I have written in the past that corporations (through share buy-backs) and the wealthy (who own most of the equity in this country) have benefited the most from this tax cut. However, leverage works both ways. Both parties have now seen their stocks and holdings erase all those ill-gotten gains and are in jeopardy of losing a lot more in the months to come.
Thanks to the trade war, companies are shifting jobs and investments overseas. Forecasts of economic growth are declining. The lack of skilled American workers, combined with the much stricter immigration policies of the Trump regime has forced companies to pay higher wages to existing workers, but not new workers. Those higher wages, without a corresponding increase in productivity, is what ignites inflation. And now you see why the Fed needs to hold steady on its tightening course of action.

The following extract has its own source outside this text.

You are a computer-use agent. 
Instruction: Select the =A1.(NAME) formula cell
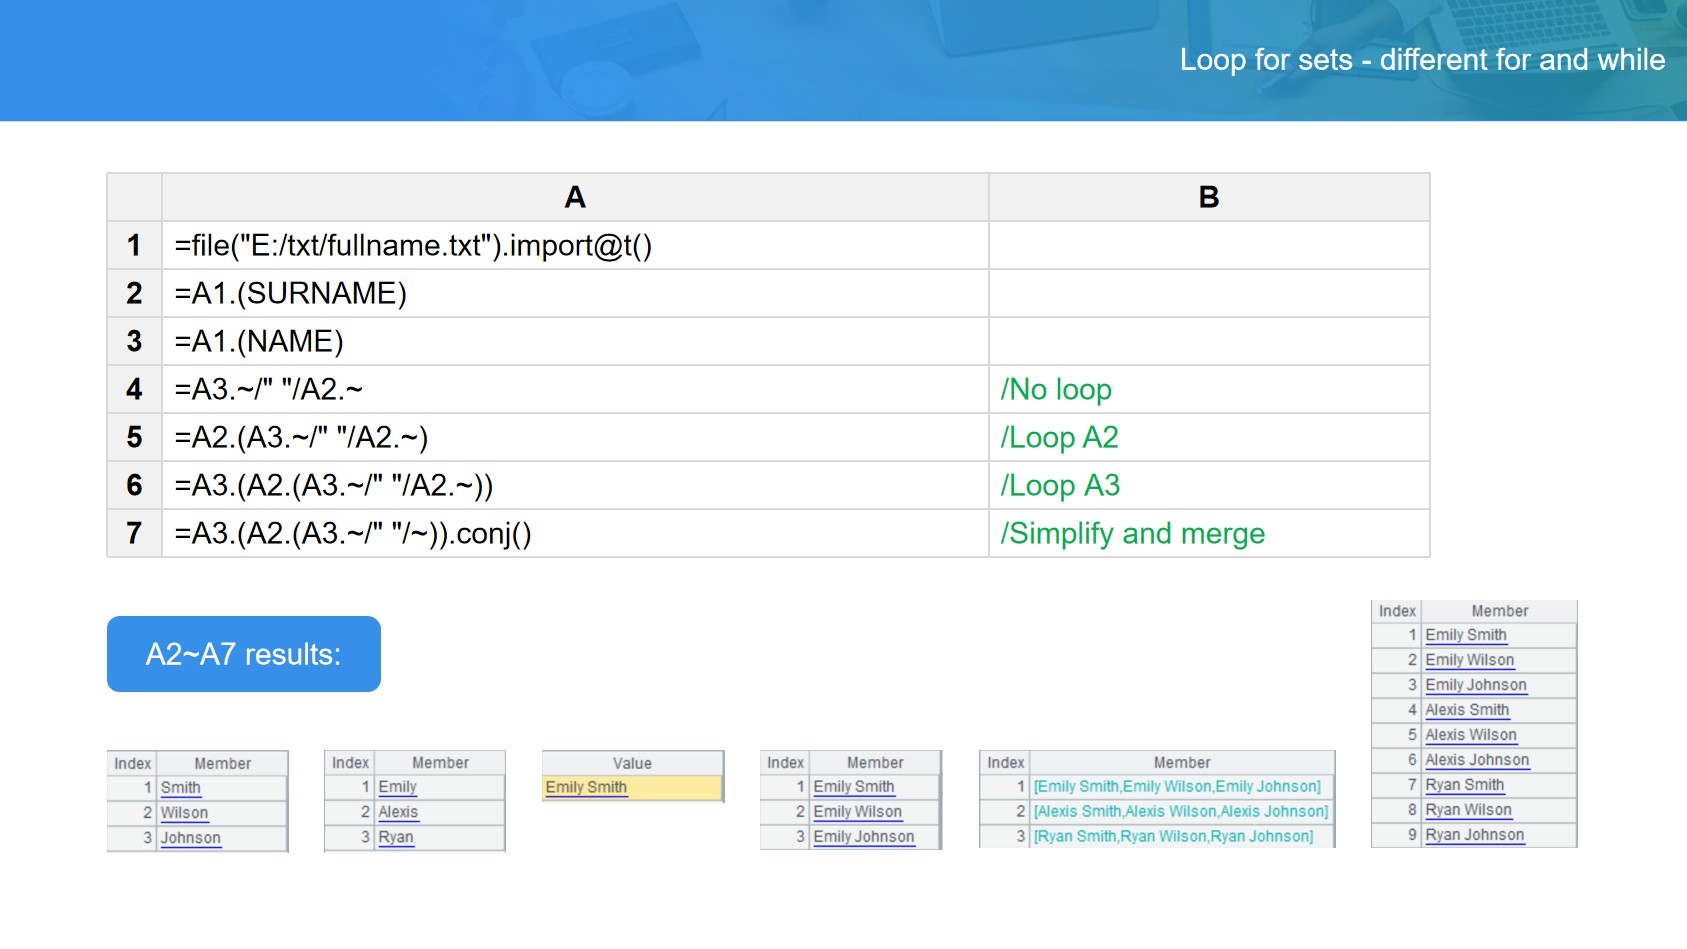[x=259, y=342]
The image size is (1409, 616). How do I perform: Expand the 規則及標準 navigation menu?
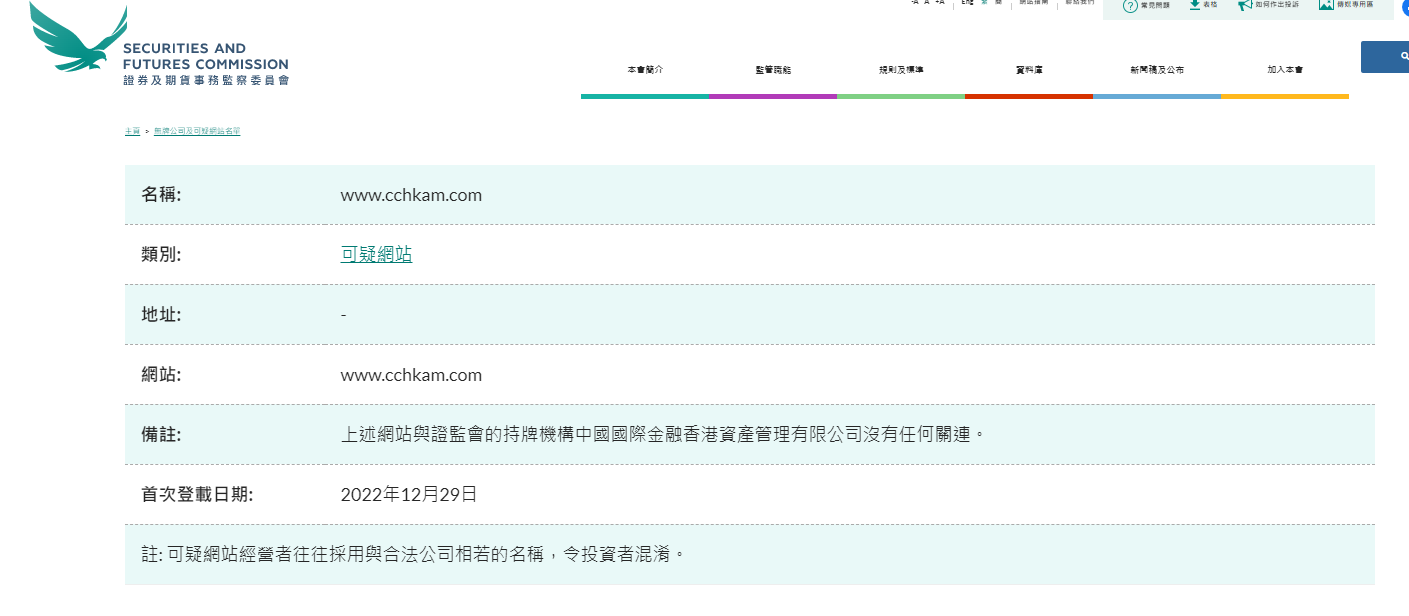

I have not even mentioned the growing list of concerns that are slamming investors in the face on almost a daily basis. The dissolution of the Trump family "charitable" foundation, the resignation of one of the administration's last reliable cabinet members, General Jim Mattis, the sentencing of two of Trump's inner circle — the list goes on and on. Readers may observe that just about every concern I have listed has one common thread — Donald Trump. And thus, my headline: The Trump Dump.
I will be taking a long holiday this year and won't be back until after the New Year. I wish all my readers a happy holiday season and hopefully a better 2019. In the meantime, the markets are due for a bounce. But as long as Donald Trump is in the White House and calling the shots, don't for a moment think this decline is over.